_WHAT TO PRODUCE_:
From the entries below, return exactly the lines beginning at the one that contains "Sort by: (1133, 240)" and ending at the one that contains "World Language Education and Talents Cultivation (806, 856)", both of them included, and only those lines.

_RAW DATA_:

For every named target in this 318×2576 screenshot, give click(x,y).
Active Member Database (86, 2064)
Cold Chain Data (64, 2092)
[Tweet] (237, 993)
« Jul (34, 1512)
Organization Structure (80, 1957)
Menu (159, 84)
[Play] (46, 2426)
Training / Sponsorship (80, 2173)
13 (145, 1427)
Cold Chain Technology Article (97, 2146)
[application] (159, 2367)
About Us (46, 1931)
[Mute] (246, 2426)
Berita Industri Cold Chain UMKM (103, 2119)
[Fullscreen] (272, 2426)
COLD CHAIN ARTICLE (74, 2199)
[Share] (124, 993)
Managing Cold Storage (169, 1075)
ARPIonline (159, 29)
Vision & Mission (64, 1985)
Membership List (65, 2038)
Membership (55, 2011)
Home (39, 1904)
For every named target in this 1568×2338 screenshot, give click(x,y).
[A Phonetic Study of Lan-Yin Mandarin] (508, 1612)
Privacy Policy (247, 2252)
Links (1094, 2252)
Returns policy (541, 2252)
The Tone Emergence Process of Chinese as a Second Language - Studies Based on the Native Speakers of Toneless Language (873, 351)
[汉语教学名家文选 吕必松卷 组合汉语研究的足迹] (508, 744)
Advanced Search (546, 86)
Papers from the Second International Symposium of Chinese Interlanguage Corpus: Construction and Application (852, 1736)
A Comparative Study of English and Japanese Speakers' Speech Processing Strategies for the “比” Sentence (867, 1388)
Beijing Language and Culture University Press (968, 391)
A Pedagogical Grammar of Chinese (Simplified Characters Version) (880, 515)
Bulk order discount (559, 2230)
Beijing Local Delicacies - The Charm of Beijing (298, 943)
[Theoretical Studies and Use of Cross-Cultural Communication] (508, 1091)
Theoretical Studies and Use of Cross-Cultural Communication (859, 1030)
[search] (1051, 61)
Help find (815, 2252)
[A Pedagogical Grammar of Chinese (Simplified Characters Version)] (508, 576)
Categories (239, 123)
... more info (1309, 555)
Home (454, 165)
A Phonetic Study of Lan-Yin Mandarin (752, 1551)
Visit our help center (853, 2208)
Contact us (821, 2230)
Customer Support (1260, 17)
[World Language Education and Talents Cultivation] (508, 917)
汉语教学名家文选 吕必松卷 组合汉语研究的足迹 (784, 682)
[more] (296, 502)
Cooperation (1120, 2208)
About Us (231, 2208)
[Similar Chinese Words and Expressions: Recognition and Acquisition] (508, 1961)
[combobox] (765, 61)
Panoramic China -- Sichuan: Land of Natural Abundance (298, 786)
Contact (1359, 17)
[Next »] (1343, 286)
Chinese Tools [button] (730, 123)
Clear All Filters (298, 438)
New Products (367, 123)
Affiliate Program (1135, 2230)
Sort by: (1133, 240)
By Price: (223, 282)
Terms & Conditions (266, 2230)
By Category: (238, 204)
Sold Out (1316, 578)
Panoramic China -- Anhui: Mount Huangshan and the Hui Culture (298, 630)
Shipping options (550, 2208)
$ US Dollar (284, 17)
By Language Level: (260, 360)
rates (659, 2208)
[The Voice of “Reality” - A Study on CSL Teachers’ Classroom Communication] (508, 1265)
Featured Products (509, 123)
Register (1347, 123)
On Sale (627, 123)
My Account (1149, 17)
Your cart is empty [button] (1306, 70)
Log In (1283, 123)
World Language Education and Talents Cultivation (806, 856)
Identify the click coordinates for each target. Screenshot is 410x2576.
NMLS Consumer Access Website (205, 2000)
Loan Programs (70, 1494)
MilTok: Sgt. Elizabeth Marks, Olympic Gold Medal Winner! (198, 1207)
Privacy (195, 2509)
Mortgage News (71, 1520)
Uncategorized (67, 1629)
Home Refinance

_WORKED SOLUTION_:
Sort by: (1133, 240)
By Price: (223, 282)
Terms & Conditions (266, 2230)
By Category: (238, 204)
Sold Out (1316, 578)
Panoramic China -- Anhui: Mount Huangshan and the Hui Culture (298, 630)
Shipping options (550, 2208)
$ US Dollar (284, 17)
By Language Level: (260, 360)
rates (659, 2208)
[The Voice of “Reality” - A Study on CSL Teachers’ Classroom Communication] (508, 1265)
Featured Products (509, 123)
Register (1347, 123)
On Sale (627, 123)
My Account (1149, 17)
Your cart is empty [button] (1306, 70)
Log In (1283, 123)
World Language Education and Talents Cultivation (806, 856)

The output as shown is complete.